> [REQUIRED TASK]:
Please transcribe the listing below, starting at its first line and ending at the line that contains "[x=121, y=172]", and leave the pictures out of your copy.

========

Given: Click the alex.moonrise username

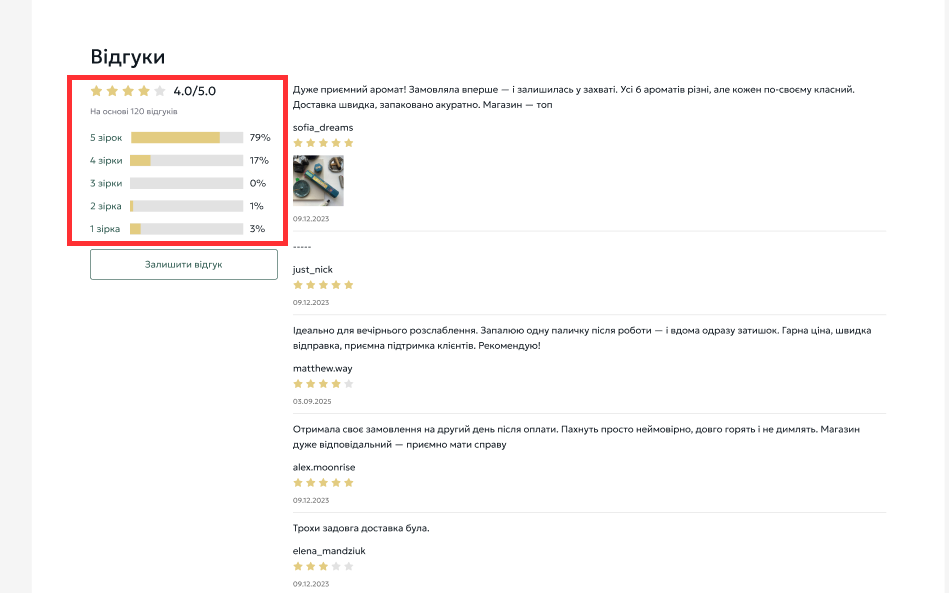Looking at the screenshot, I should click(x=324, y=467).
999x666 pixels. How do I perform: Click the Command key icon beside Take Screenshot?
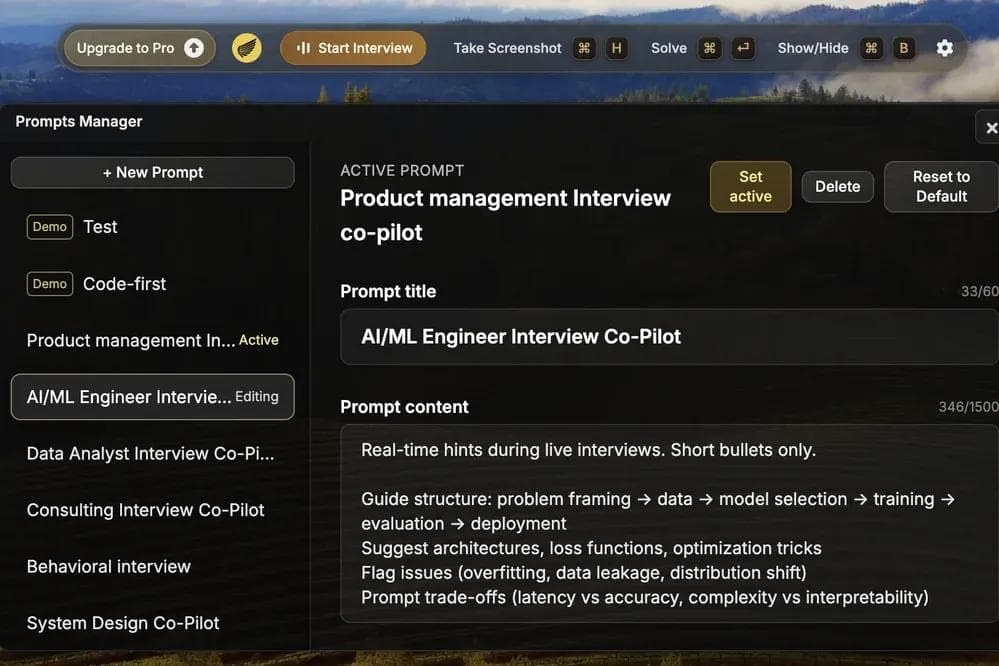pos(585,48)
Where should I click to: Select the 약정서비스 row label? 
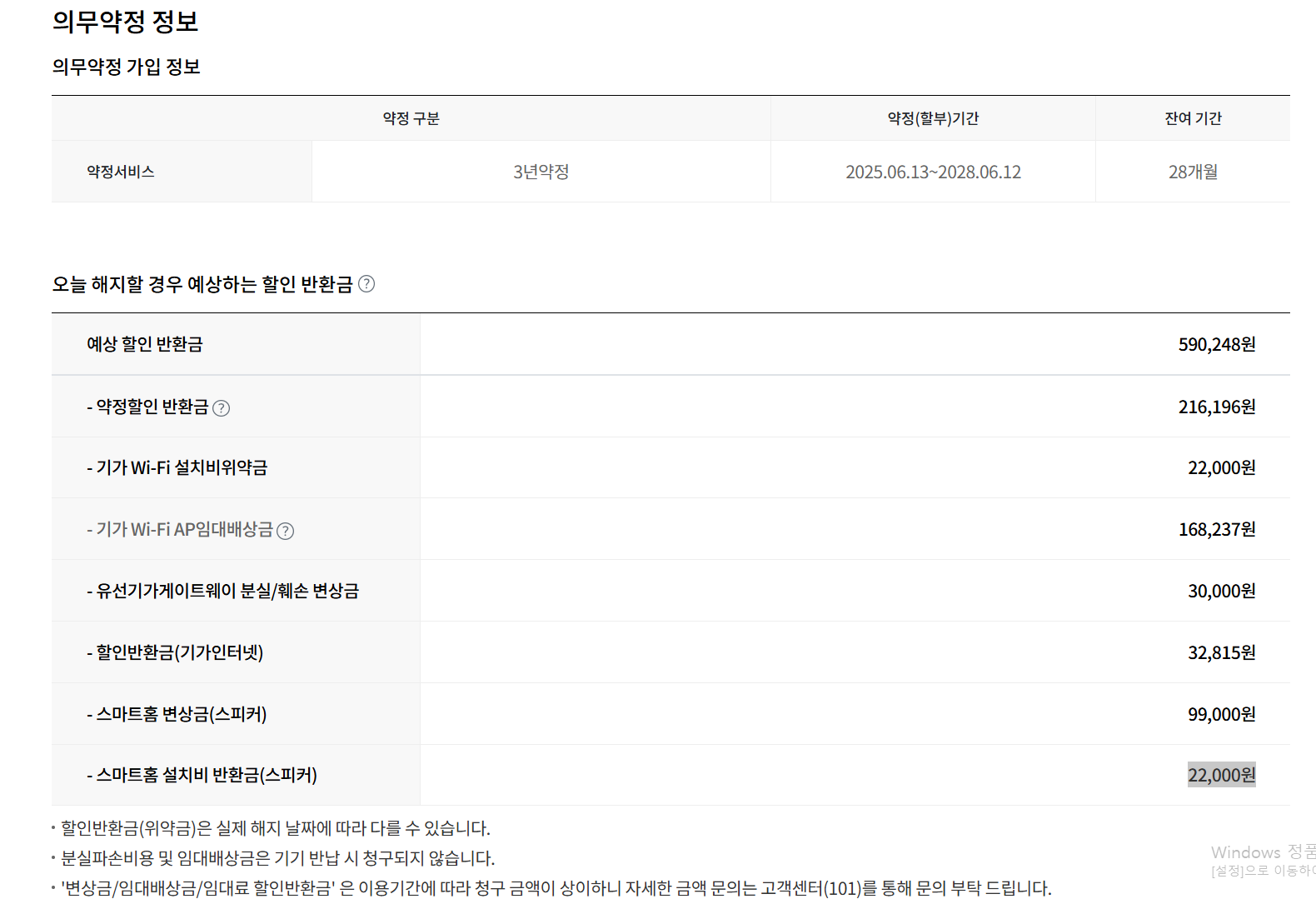[x=121, y=172]
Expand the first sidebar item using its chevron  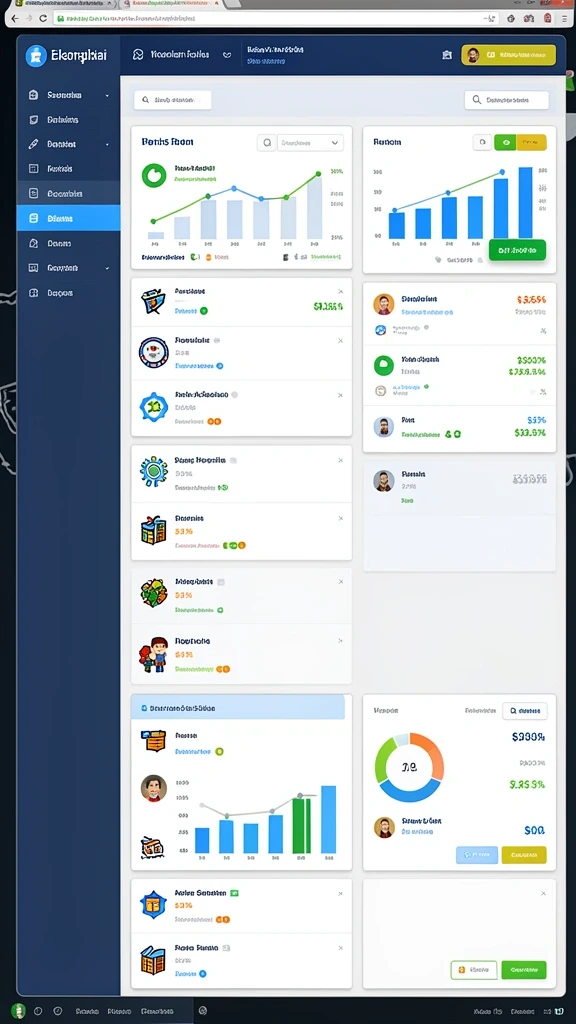107,95
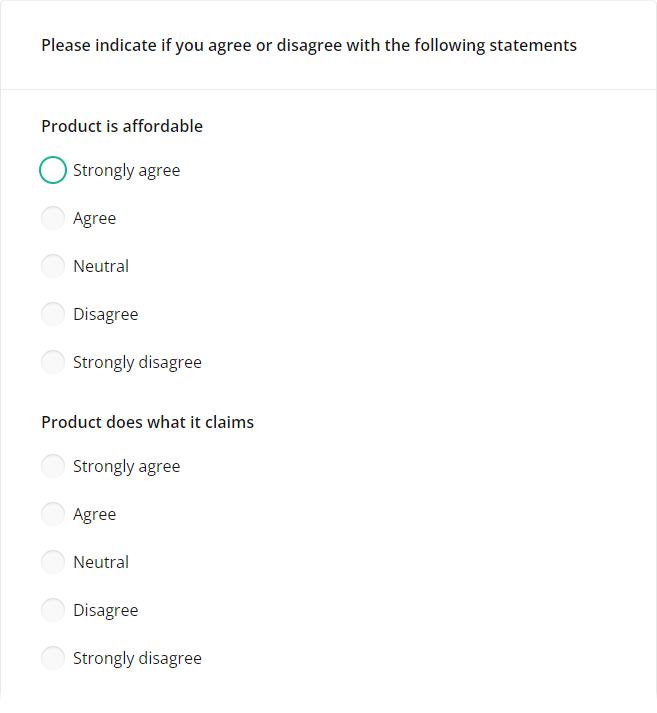Click 'Agree' label text under claims question

[95, 514]
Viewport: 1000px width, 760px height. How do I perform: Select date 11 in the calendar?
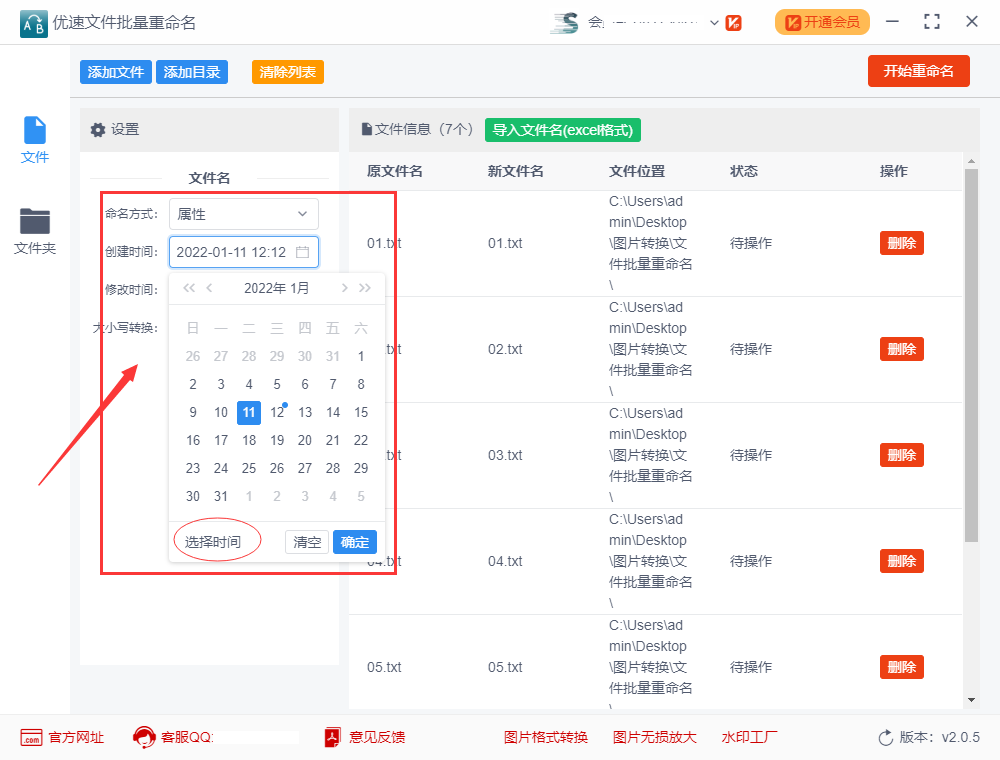[x=249, y=412]
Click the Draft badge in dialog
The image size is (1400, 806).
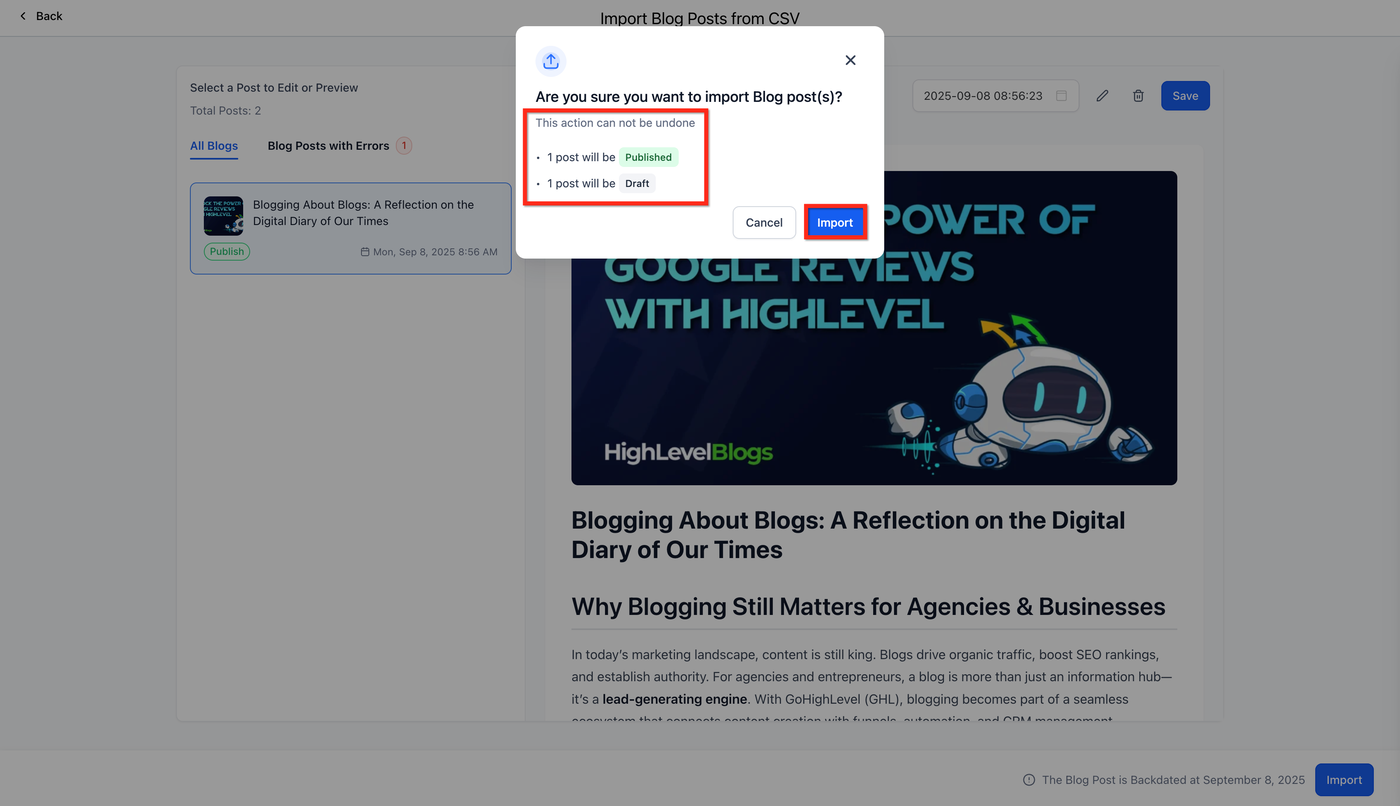pyautogui.click(x=637, y=183)
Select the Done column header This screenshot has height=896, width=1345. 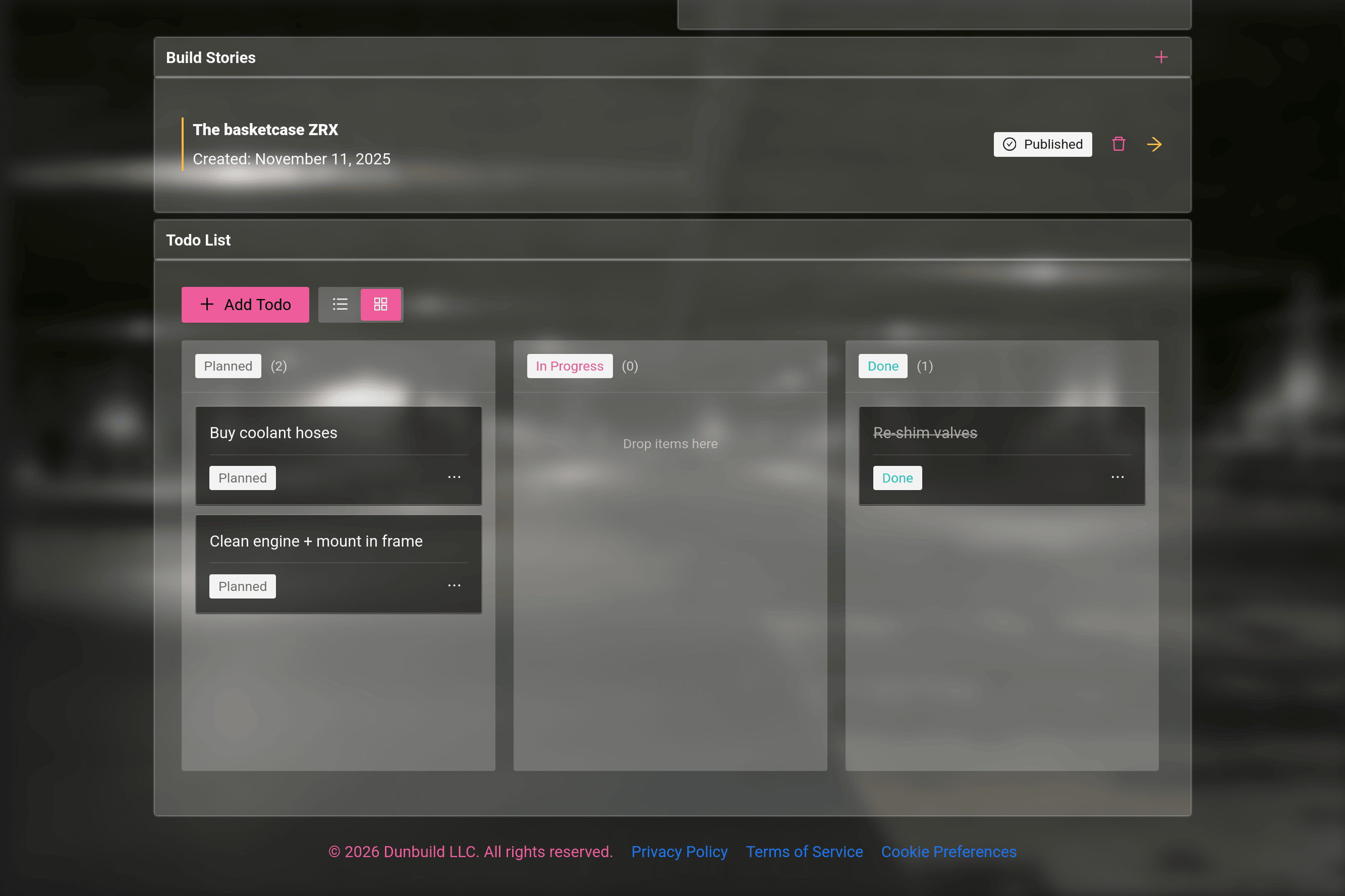pos(882,366)
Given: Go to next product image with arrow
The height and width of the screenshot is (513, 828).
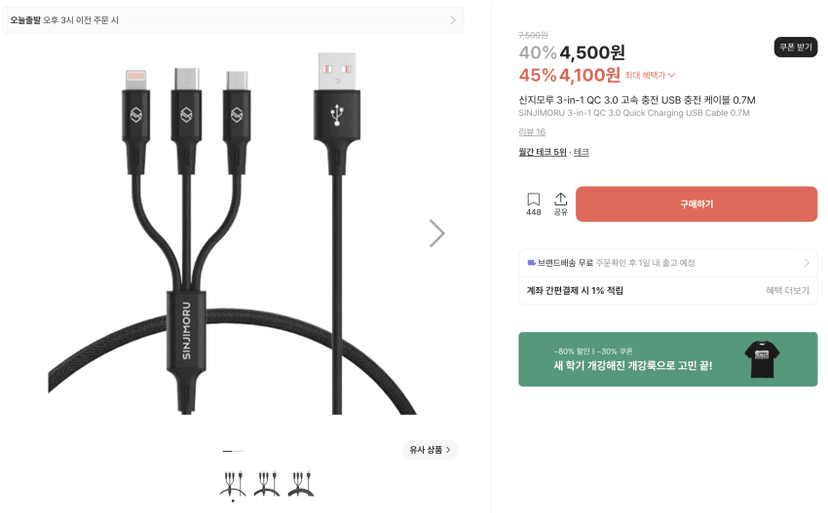Looking at the screenshot, I should tap(437, 234).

========

> [ANSWER TO THE PROBLEM]:
Given: Click the alex.moonrise username

Looking at the screenshot, I should click(x=324, y=467).
999x666 pixels. How do I perform: Click the Command key icon beside Take Screenshot?
pos(585,48)
Where should I click to: Select the 약정서비스 row label? 
[x=121, y=172]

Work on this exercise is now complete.